Our study has limitations. Although we achieved saturation within our single-center, single-surgeon study, saturation in qualitative research is inherently context dependent. The themes identified reflect the experiences of patients treated by one pediatric orthopaedic surgeon in a specific geographic and cultural setting. Different themes may emerge in other regions or healthcare systems, where patients may have unique expectations and challenges. This highlights a limitation in the transferability of qualitative findings, which are context sensitive. However, as the first study to capture VBT patients’ perceptions of their journey, our findings offer valuable insights that all surgeons can consider when discussing surgical options for scoliosis. These insights, while specific to our patient population, provide important perspectives that can guide discussions of patient expectations and outcomes. Self-selection bias is also a potential limitation, as participation was voluntary and may reflect those most or least satisfied with their care. We approached all eligible patients, regardless of their experiences, to mitigate this bias. Despite this, qualitative research enables a deep exploration of patients’ experiences, capturing subjective evaluations that are essential to understanding patients’ decision-making, recovery experiences, and long-term concerns. Retrospective interviews conducted years after surgery may introduce recall bias, with recollections possibly influenced by time, clinician interactions, and social influences. Additionally, interviews were conducted using different formats (10 audio-visual via Zoom and 10 audio-only via telephone), a factor that may have shaped participants’ comfort, engagement, or responses; although the interviewer did not observe differences in interview length or depth by format, the mode of data collection may nonetheless have influenced how experiences were shared. Finally, our sample included more women and girls than men and boys, consistent with the typical gender distribution in AIS. Because of our focus on individual experiences and the small sample size, we did not analyze gender trends, and findings may not fully represent both genders. This aligns with qualitative methodology, which emphasizes individual perspectives over subgroup analysis.

Conclusion

This study provides novel insights into the lived experiences of individuals undergoing VBT surgery, emphasizing the importance of patient-centered care in surgical decision-making and recovery processes. By highlighting the unique challenges and concerns faced by these patients, this research contributes to a deeper understanding of how to better support individuals choosing and undergoing VBT. Future research should continue to explore these areas, particularly through comparative effectiveness studies that focus on long-term outcomes and patient-reported quality of life after VBT versus fusion.

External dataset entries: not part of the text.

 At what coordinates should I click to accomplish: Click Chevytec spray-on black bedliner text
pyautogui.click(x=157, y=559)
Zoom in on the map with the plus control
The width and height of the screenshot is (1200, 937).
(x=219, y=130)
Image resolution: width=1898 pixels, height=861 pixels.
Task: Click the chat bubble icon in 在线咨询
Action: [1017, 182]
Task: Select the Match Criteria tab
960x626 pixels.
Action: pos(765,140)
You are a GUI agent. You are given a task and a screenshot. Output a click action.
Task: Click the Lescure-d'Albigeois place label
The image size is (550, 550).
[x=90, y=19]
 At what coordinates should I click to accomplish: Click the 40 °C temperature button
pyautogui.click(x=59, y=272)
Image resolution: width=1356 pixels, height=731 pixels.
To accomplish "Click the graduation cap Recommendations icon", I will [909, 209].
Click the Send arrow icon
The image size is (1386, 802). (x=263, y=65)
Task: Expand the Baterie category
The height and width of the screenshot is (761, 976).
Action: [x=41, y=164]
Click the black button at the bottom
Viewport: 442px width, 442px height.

Ethics Approval and Consent to Participate

This study was approved by the University of Missouri Institutional Review Board (#2064983). Informed consent with waiver of documentation was collected from participants aged 18 and older or their guardians if younger than 18 years old. Before each interview, participants were provided with a consent form that was also read aloud. The form stated: “We may present the results of this study in public talks or written scientific articles, but we will not use information that can identify you.”

Acknowledgments

We thank the participants of this study for their openness and generosity in sharing their experiences and perspectives.

Author Contributions

All authors made a significant contribution to the work reported, whether that is in the conception, study design, execution, acquisition of data, analysis and interpretation, or in all these areas; took part in drafting, revising or critically reviewing the article; gave final approval of the version to be published; have agreed on the journal to which the article has been submitted; and agree to be accountable for all aspects of the work.

Funding

This investigator-initiated study was funded by Highridge Medical (formerly Zimmer Biomet) who had no role in any part of the investigation.

Disclosure

DH has received research support and consulting fees from Highridge Medical (formerly known as ZimVie and Zimmer Biomet). The other authors have no conflicts of interest to report for this study.